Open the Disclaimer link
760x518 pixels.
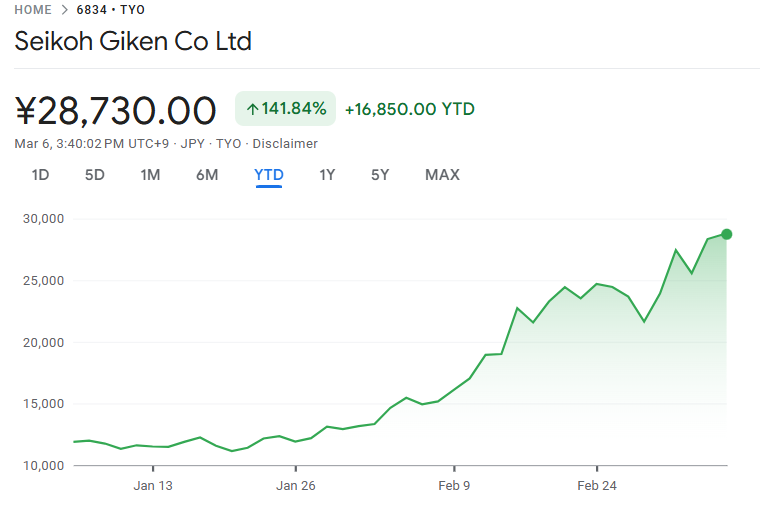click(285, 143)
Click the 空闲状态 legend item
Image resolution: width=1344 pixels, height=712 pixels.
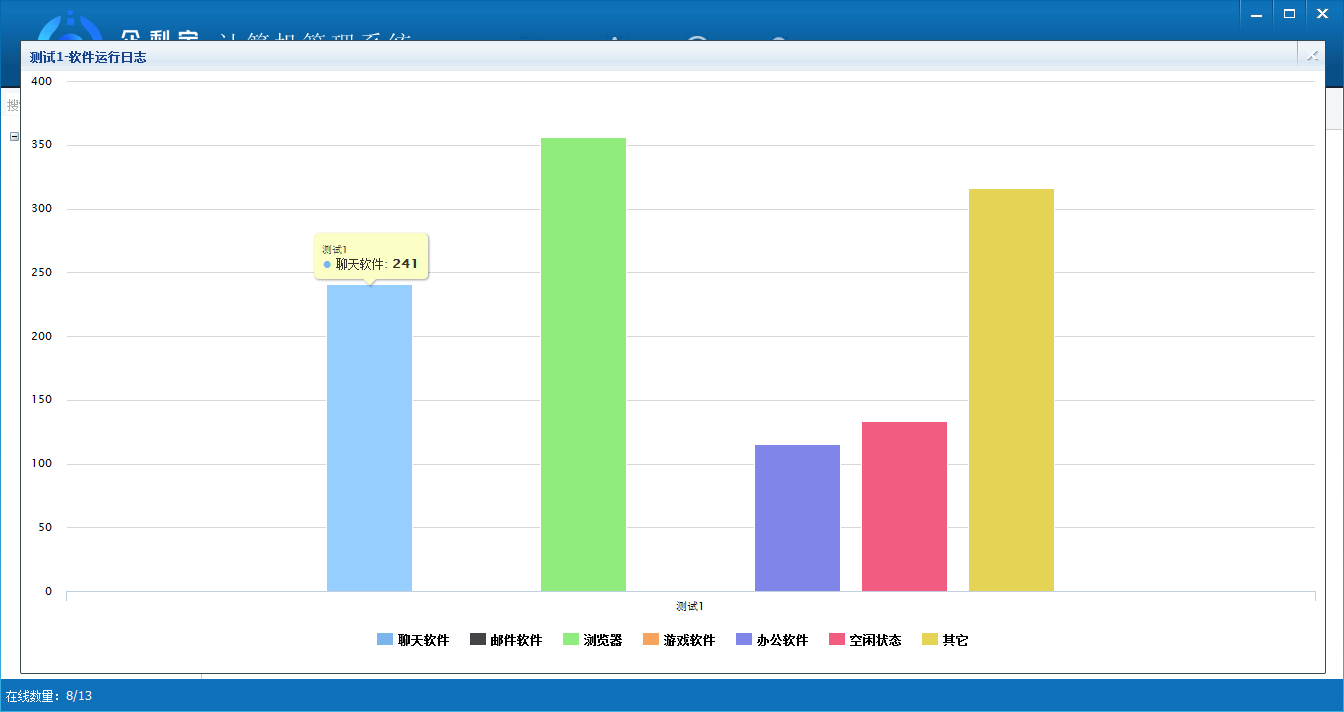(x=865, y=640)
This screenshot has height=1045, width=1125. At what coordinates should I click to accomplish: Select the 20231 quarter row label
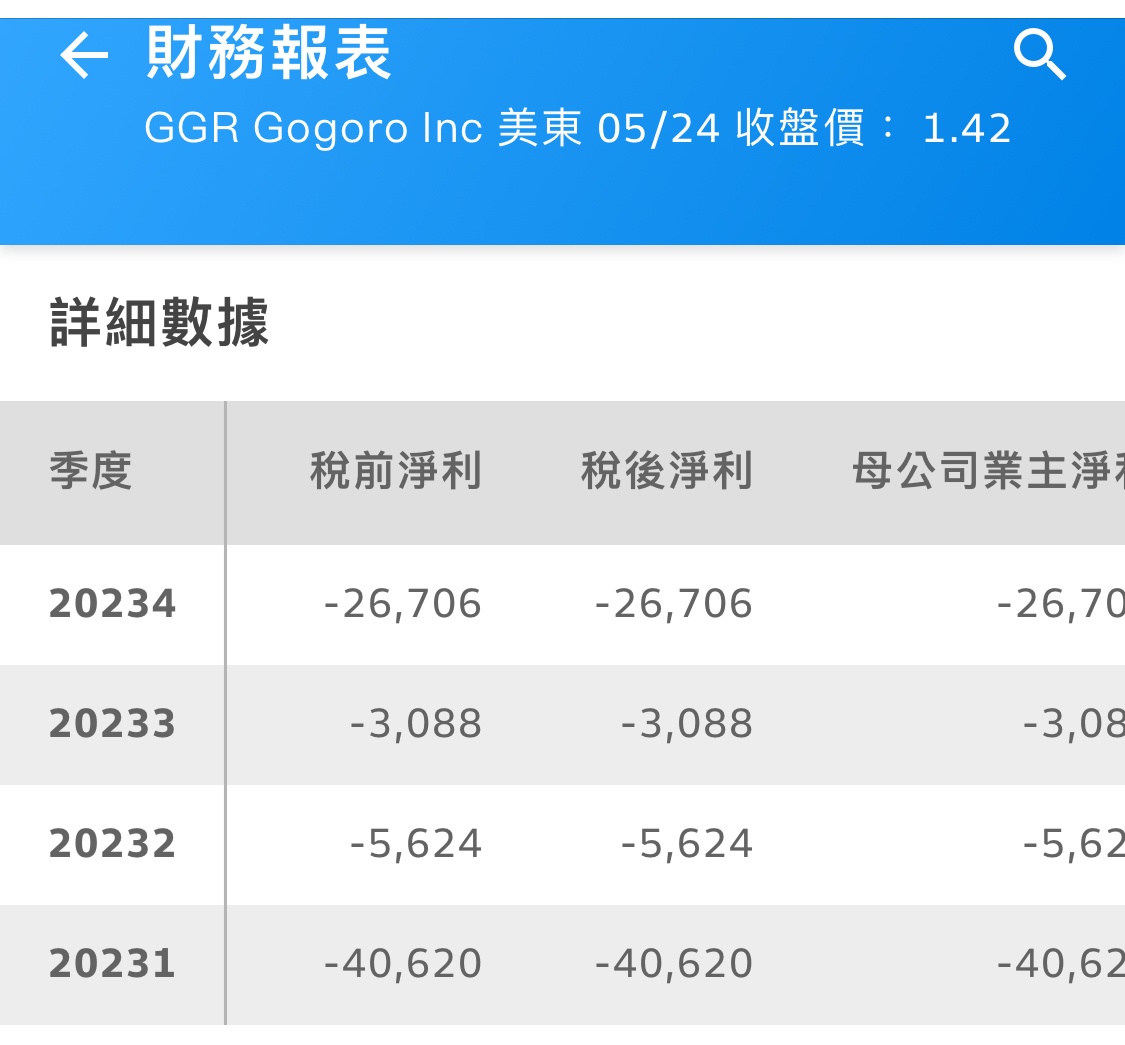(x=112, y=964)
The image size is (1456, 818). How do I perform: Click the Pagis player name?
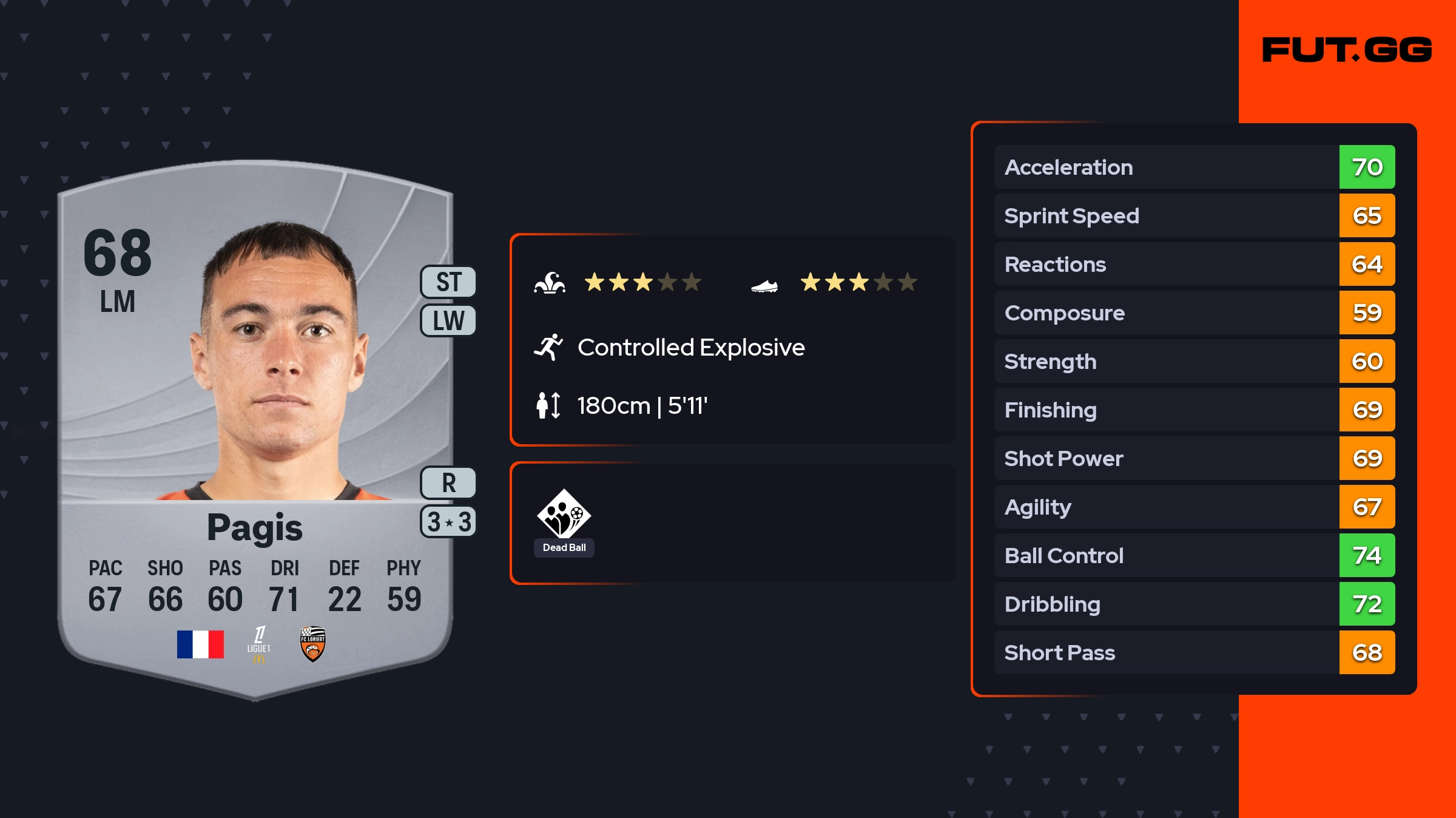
_ _ _
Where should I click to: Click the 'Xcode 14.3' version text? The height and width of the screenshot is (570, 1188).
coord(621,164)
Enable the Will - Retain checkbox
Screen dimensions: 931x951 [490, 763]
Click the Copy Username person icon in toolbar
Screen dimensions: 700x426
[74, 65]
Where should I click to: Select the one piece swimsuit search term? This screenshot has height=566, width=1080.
_ _ _
Task brief:
The lines above starting at the one that holds "Click the 空闲状态 legend item" and ending at the one that holds "The image size" are to be written out exactly, ends included, and no pictures are to be copied.

Answer for the task:
Click the 空闲状态 legend item
Image resolution: width=1344 pixels, height=712 pixels.
(x=865, y=640)
This screenshot has height=1045, width=1125. At what coordinates should I click to accomplish: Select the 20231 quarter row label
(x=112, y=964)
The image size is (1456, 818). How do I perform: Click the Pagis player name?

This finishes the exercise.